Text segment Start Marker

A significant number of attacks on healthcare facilities occurred during the Gaza war and genocide. During the first week of the war, there were 94 attacks on health care facilities in Israel and Gaza, killing 29 healthcare workers and injuring 24. The attacks on healthcare facilities contributed to a severe humanitarian crisis in Gaza. By 30 November, the World Health Organization documented 427 attacks on healthcare in the West Bank and Gaza Strip, resulting in 566 fatalities and 758 injuries. By February 2024, it was reported that "every hospital in Gaza is either damaged, destroyed, or out of service due to lack of fuel." By April, WHO had verified 906 attacks on healthcare in Gaza, the West Bank, Israel, and Lebanon. As of June 2024, according to WHO, Israel has carried out 464 attacks on health care facilities, resulting in the death of 727 health care workers, injury of 933 health care workers, and damaging or destroying 113 ambulances.

Text segment End Marker
Stored data Start Marker

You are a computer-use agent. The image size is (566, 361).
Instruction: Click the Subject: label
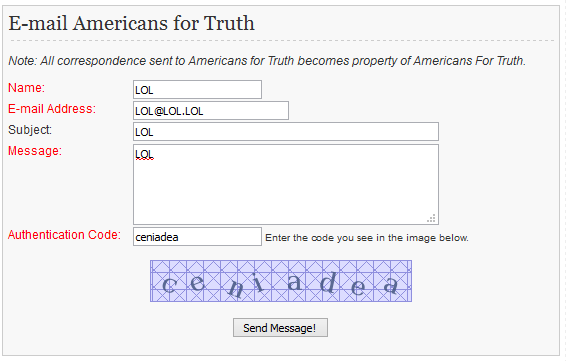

Stored data End Marker

> Exercise tasks:
a. List every count of attacks on healthcare that the text on attacks on healthcare facilities in the Gaza war gives, each with the time or source it is tied to.
b. Carry on the text about attacks on healthcare facilities in the Gaza war from its final sentence, the one that ends with the 113 ambulances.

> Answers by item number:
a.
- 94 attacks on health care facilities in Israel and Gaza during the first week of the war
- 427 attacks on healthcare in the West Bank and Gaza Strip documented by the World Health Organization by 30 November
- 906 attacks on healthcare in Gaza, the West Bank, Israel, and Lebanon verified by WHO by April
- 464 attacks on health care facilities carried out by Israel as of June 2024, according to WHO

b.
Each side has been accused of committing war crimes in their attacks. CNN quoted the ICRC saying that "hospitals are given special protection under international humanitarian law in a time of war, but if militants store weapons there, or use them as a base of fire, then that protection falls away". Human Rights Watch stated, "The Israeli government has put forward no evidence that would justify stripping hospitals of their special protections." In December 2024, Andrew Cayley of the International Criminal Court said that Israeli claims about Hamas use of hospitals are "grossly exaggerated". On 13 March 2025, a United Nations investigation concluded that Israel has committed genocidal acts in Gaza by systematically destroying its reproductive healthcare facilities.